GIVEN DATA:
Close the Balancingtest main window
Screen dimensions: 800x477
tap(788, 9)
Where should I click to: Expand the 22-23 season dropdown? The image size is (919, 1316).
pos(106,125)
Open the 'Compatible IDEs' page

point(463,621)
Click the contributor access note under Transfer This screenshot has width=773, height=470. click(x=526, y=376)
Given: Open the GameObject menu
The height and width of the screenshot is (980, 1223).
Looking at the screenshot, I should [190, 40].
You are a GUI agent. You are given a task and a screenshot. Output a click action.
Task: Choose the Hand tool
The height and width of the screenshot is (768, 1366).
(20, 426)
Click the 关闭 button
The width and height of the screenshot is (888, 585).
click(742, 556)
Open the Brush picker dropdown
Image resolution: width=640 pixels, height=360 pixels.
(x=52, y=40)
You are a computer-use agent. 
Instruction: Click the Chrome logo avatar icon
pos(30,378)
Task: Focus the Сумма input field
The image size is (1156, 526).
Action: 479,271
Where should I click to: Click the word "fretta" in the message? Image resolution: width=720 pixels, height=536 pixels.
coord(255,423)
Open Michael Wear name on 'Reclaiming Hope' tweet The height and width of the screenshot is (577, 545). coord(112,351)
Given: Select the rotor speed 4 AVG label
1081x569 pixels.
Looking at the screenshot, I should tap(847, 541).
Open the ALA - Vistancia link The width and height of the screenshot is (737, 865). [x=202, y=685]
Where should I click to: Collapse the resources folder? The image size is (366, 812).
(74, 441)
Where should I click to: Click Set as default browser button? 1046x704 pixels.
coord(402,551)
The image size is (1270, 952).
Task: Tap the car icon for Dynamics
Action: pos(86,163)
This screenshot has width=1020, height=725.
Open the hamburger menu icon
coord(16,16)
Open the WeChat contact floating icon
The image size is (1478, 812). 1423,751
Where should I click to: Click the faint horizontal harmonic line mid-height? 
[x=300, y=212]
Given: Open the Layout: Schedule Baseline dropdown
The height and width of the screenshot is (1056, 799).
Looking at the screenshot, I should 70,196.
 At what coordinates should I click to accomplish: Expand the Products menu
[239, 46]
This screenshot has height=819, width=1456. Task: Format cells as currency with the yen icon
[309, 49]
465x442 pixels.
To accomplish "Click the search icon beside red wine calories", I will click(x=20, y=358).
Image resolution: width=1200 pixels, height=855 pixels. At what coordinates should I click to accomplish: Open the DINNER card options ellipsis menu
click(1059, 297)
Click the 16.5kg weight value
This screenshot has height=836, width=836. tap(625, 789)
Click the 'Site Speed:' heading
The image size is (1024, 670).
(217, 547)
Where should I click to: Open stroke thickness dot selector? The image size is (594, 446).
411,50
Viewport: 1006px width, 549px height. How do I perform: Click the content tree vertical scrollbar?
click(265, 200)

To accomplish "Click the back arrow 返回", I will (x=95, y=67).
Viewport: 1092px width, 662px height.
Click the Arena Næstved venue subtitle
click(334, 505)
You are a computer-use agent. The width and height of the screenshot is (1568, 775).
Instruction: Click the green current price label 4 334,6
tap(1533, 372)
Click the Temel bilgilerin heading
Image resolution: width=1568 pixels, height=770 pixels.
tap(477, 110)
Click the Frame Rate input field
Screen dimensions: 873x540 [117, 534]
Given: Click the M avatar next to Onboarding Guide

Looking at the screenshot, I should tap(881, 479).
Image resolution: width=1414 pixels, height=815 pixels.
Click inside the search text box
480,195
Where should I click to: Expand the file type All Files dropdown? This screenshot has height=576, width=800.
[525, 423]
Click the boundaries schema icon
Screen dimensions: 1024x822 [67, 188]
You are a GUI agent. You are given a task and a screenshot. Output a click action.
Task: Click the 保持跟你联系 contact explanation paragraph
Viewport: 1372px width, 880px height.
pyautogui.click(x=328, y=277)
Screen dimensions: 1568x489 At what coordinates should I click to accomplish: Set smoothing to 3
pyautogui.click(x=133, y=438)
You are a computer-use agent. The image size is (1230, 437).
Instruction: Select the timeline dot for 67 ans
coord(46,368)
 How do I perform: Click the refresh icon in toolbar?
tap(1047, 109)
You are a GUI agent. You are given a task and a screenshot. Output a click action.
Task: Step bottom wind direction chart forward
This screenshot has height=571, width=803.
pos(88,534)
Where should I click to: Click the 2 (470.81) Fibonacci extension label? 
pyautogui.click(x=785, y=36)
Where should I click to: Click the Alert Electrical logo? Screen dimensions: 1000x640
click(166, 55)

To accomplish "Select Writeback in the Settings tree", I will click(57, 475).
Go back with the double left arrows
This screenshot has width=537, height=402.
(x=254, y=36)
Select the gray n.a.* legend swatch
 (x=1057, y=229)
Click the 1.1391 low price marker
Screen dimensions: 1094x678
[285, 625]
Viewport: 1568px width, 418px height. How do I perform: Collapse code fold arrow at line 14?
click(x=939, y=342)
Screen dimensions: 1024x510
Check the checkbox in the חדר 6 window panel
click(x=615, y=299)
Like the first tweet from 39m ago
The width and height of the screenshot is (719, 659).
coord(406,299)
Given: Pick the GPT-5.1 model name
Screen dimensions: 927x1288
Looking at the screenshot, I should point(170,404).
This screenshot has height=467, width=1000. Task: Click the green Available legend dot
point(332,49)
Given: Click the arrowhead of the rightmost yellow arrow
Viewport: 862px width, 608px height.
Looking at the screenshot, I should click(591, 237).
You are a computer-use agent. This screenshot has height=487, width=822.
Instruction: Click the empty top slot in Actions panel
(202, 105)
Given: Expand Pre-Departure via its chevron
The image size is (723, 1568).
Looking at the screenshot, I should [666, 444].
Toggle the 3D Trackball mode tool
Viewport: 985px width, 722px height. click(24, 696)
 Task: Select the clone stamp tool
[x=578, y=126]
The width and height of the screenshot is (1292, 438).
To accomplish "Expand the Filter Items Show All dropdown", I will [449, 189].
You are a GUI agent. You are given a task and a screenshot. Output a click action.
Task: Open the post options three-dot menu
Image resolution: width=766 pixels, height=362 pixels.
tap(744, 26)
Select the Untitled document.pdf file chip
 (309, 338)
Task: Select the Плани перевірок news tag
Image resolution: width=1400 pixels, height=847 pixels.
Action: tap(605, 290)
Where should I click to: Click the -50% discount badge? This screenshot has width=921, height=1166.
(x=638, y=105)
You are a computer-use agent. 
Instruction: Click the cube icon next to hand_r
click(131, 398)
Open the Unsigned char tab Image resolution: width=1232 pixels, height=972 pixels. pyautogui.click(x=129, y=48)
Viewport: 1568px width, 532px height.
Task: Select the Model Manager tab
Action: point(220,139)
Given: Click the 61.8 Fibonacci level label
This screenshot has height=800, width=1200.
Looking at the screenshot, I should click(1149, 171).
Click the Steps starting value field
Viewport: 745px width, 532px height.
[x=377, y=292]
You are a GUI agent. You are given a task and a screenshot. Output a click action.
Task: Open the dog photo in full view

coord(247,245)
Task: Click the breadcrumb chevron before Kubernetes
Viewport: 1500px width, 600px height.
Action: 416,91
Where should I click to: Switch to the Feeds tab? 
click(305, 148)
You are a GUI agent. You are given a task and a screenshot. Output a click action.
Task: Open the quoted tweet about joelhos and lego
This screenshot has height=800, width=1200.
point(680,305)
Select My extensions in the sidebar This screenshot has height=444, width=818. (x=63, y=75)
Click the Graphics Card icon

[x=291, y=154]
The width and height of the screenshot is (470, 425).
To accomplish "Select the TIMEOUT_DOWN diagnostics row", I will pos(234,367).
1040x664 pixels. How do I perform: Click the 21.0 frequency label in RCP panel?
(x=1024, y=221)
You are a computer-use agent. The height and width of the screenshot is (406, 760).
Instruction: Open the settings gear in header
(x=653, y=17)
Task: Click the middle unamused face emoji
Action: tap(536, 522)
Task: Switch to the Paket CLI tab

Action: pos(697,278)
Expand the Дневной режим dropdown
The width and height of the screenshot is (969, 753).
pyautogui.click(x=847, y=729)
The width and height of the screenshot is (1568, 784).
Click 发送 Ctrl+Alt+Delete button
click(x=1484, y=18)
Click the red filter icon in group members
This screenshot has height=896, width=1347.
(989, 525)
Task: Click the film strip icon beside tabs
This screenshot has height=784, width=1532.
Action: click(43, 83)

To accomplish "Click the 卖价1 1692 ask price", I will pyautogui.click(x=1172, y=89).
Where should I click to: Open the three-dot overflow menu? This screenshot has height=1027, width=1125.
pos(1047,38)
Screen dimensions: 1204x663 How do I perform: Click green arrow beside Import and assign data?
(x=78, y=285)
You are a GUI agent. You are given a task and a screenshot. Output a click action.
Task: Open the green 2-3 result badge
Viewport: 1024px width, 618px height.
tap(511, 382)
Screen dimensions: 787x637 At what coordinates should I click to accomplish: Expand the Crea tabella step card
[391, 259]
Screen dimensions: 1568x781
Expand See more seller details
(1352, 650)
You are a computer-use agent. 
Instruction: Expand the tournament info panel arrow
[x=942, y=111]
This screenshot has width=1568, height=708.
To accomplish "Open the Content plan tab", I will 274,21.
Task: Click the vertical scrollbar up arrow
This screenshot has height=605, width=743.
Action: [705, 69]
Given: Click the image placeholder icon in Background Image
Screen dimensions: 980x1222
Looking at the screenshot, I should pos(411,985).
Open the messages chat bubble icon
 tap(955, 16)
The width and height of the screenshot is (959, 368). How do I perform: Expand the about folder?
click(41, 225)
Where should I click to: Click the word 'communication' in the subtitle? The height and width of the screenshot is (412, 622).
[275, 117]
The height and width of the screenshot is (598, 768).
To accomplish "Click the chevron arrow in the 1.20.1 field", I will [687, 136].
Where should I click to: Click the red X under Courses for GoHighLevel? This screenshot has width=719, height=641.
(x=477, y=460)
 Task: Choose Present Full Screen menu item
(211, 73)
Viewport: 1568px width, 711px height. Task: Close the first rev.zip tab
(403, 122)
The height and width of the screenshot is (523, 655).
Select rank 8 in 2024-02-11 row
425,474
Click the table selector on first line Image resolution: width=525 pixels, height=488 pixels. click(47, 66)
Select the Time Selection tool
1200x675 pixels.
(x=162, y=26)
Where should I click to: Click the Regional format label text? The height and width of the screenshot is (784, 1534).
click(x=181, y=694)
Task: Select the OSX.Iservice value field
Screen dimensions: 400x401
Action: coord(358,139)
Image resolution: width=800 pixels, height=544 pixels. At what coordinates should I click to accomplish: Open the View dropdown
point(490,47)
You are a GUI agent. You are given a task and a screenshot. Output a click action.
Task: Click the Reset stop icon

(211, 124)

INSTRUCTIONS FOR THE TASK: Copy range, inclusive: the line holding "Task: Open the quoted" to the line holding "The width and height of the screenshot is (470, 425).". Reproduce exactly those lines of the records above and no others.

RESPONSE TO THIS TASK:
Task: Open the quoted tweet about joelhos and lego
This screenshot has height=800, width=1200.
point(680,305)
Select My extensions in the sidebar This screenshot has height=444, width=818. (x=63, y=75)
Click the Graphics Card icon

[x=291, y=154]
The width and height of the screenshot is (470, 425).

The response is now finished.